TCB: You seem to put a lot of effort around each book, writing them is hard enough but adding these other resources and think of alternatives for the different type of readers is going an extra mile. What was the motivation?
MMC: My background is in education, so I know that other teachers love having resources already prepared for them to use in class. The teaching resources I’ve developed are free to download and available in traditional font and in dyslexie font so most of their students will be able to use them. When I first decided to publish independently, I wanted to have one book that was suitable for all readers, including those who are dyslexic, but as I did more and more research, I found that the best thing would be to take out a publishers’ licence with the team at Dyslexie in the Netherlands and publish the two versions separately. The more research I carried out, the more I realised how much dyslexic readers are ignored by the traditional publishers, and how much having books for them means. I was touched when the mother of a dyslexic reader contacted me and said that her daughter thought I must be a nice person to have gone to the effort of making sure my books were available for readers like her. I recently signed a contract with a USA-based publisher, Morgan James Kids, who will be publishing The Uncooperative Flying Carpet in the States in 2018 and I’ve negotiated with them to continue publishing the dyslexia-friendly books myself, via my own publishing company Shropshire Lass Publishing.

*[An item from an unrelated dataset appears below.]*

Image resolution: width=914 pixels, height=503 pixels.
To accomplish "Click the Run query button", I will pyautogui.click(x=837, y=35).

TCB: Can you tell us about the technical side of the Dyslexia-friendly version. What is different and why?
MMC: I spoke to the NZ Dyslexia foundation and they encouraged me to contact a Dutch organisation who have developed a font that is specific to the dyslexic brain. My books are printed using this font, which is much larger, more spaced, and has heavier weighting at the bottom of the characters. The books are printed on cream paper instead of white and have a ragged left margin instead of the text being aligned in blocks.
TCB: I’m curious about your choice of titles: “The Uncooperative …” , “The Uncomfortable …”, “The Uncontrollable … and the use of “S”s, is there a story behind it? Do patterns have a meaning to you?

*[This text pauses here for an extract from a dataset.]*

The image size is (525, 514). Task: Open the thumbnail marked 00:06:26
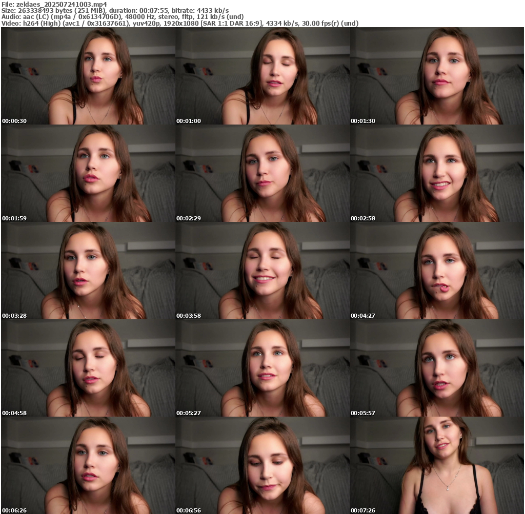[x=88, y=465]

MMC: I like the rhythm that repetition of sounds brings, and the focus that it gives to phrases. The book titles are linked to show that they are a trilogy, rather than stand-alone books.
TCB: Tell us about Onslaught, the sci-fi book written by a group of Canterbury young writers? I read the article from Christchurch Mail and it sounded like a very cool project. How did it come about? How did you get involved?

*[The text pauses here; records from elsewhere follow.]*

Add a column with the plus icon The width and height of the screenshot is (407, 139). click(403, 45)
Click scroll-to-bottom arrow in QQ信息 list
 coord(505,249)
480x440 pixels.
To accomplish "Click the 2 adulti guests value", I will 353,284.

MMC: As well as teaching academic literacy, I teach creative writing at evening classes, and to the home-schooled community, so I was already working with the group of young men who wrote Onslaught. They had contributed to different anthologies which I had published for them, but were keen to work together to co-author a novel. Onslaught tells the story of a number of different characters and how they react when aliens invade earth. Each student wrote a specific character, I wrote another and edited their work at the end. They made over 70 sales of e-books and paperbacks in their first week, so they were thrilled with the outcome. It was so much fun, and gave me a terrific understanding of the types of books young men enjoy reading.
TCB: Is Fantasy your genre of choice to express your ideas and stories in a long format? How do you compare to the newspaper features you also write?
MMC: No-one was more surprised than me that I wrote a fantasy trilogy! I always wanted to write detective fiction, and I have a young adult series in that genre under development at the moment. The Strange Sagas of Sabrina Summers grew from a story I wrote for my step-daughter one Christmas, but I enjoyed it so much, I’m also writing a companion book of short stories which feature many of the other characters from the trilogy.
TCB: What type of book do you recommend to read on a daily bus commute? Any particular title?
MMC: I listen to talking books when I go to work, and they range from ‘cosy mysteries’ to children’s books. At the moment, it’s The Blind Assassins by Margaret Atwood because the Book Discussion Group I belong to is reading it – read whatever makes you happy.